[Passage provided — start]

6 March 2021 – Fox News
The nuns were from the order of St. Catherine of Alexandria.
Polish archaeologists have recently identified previously uncovered skeletons of three Catholic nuns who were killed by Russian soldiers at the end of World War II.
The Russian army invaded Poland in 1944 after Germany’s occupation, hoping to gain control by imprisoning, exiling and assassinating Polish soldiers, civilians and members of its religious community.
Historical records from 1945 — the year of VE Day — showed that the soldiers had murdered seven nuns from the order of St. Catherine of Alexandria. Researchers first searched a site in Gdańsk last summer, and Poland’s Institute of National Remembrance (IPN) reported that they had found the remains of Sister Charytyna.

In October 2020, further excavation at a local parish cemetery in Orneta exposed the additional remains of who are thought to be Sister Generosa, Sister Krzysztofora and Sister Liberia, according to an IPN statement.
The three nuns all served at the Marian Hospital in Olsztyn where they worked as nurses before their deaths in the winter of 1945.
Two areas were designated for archeological work after the team’s documentation of burials including the former living quarters of the St. Catherine Sisters.
However, the archaeologists would have to dig deeper and finding the nuns required a “temporary exhumation” of second burials.

[Passage provided — finish]
[Information given — start]

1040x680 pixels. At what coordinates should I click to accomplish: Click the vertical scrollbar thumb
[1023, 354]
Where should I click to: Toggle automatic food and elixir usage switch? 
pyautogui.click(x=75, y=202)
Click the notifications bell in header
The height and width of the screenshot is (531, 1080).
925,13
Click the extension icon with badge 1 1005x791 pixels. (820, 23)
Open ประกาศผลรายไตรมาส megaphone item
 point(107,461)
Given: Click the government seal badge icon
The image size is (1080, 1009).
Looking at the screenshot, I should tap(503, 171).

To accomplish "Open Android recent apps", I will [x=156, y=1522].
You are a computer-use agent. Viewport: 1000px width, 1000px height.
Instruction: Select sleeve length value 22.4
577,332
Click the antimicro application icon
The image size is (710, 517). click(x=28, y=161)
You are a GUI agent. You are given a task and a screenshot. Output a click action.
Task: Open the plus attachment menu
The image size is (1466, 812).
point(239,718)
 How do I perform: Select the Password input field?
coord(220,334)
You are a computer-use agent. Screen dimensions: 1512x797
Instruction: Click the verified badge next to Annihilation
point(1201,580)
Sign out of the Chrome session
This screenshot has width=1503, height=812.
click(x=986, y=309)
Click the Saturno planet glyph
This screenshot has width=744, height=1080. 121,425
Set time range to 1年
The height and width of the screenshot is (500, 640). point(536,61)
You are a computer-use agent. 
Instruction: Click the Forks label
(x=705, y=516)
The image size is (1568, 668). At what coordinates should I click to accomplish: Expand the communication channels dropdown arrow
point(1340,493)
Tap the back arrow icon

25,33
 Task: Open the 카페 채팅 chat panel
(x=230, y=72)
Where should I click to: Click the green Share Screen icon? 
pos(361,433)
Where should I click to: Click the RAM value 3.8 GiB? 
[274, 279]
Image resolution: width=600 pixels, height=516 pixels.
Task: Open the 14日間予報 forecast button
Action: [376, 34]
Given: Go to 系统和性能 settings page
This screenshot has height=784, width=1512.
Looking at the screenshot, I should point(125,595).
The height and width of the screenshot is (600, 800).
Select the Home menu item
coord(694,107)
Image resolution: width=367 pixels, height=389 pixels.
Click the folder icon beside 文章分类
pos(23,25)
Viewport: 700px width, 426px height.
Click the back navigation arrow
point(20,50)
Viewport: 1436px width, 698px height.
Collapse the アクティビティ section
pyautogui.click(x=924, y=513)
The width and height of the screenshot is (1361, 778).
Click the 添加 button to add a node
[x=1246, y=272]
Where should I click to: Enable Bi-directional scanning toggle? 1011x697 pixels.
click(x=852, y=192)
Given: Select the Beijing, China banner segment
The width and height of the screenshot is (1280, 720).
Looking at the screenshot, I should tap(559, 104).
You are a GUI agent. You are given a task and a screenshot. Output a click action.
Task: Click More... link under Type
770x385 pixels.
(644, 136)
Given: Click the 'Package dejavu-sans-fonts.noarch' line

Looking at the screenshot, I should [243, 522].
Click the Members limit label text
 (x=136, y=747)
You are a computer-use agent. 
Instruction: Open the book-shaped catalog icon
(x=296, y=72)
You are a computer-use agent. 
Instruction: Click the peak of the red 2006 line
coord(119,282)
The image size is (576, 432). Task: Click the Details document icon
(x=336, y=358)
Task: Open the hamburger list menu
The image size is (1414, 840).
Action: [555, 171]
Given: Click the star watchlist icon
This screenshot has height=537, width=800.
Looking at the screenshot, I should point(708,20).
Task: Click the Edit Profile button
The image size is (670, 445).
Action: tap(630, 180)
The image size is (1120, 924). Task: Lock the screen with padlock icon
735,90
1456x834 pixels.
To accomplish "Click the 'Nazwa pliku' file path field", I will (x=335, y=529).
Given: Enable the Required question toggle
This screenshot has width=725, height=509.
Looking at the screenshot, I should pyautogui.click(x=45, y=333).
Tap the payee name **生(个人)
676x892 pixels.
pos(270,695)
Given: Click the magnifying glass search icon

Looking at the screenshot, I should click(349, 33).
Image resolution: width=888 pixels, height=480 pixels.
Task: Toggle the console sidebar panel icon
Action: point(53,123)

[Information given — finish]

### Required tasks
- 1) From the article about the nuns' remains, write out the passage from "Polish archaeologists have" up to and including "World War II.".
- 2) Continue the news article on the search for the murdered nuns' remains, picking up after its final sentence.

### Answers per task
- 1)
Polish archaeologists have recently identified previously uncovered skeletons of three Catholic nuns who were killed by Russian soldiers at the end of World War II.

- 2)
In December, IPN announced that they had located the remains of who they believe are the last three nuns: Sister Rolanda, Sister Gunhilda and Sister Bona.

During the exhumation, the crew found religious artifacts including “religious medals, crucifixes, elements of religious clothing and religious rosaries.
Pathologists at the Forensic Medicine Institute in Gdańsk will now examine the skeletons to confirm their identities and gain a better understanding of their lives and the devastating nature of their deaths.
Some facts are already known by IPN, which reported Sister Generosa had been locked in the hospital’s attic and “mistreated.”
Sister Krzysztofora died at 42 after soldiers gouged out her eyes, cut out her tongue and stabbed her with bayonets 16 times. Sister Liberia was shot after leaving an air raid shelter.
IPN notes that Catholic clergy in Poland are seeking beatification for the slain St. Catherine sisters.
And to this day, THIS is what Putin and his bandits call “liberation.” How many places do the evil Moskali need to “liberate” before European leaders finally stand up to this evil?
This savagery and horror continues to this day. Putler’s demons are STILL eye-gouging today. Poland and Ukraine should bury all past differences and form an unbreakable trade, military and intel-sharing alliance, specifically to counter the putinazis.
During the years from 1939–41, nearly 1.5 million people (including both local inhabitants and refugees from German-occupied Poland) were deported from the Soviet controlled areas of former eastern Poland deep into the Soviet Union. Only a small number of these deportees returned to their homes after the war. At least one third of the 320,000 Polish prisoners of war captured by the Red Army in 1939 were murdered.
Illegally annexing Estonia in 1940. In 1941, 34,000 Estonians were drafted into the Red Army with only 30% surviving the war. It has further been reported that less than 50% of these men seen military service with remainder perishing in concentration camps.
– When the Nazis invaded Estonia the Soviets deported 300,000 Estonians, many of whom were executed. In fact, as a result of Soviet occupation of Estonia it permanently lost 20% of its population.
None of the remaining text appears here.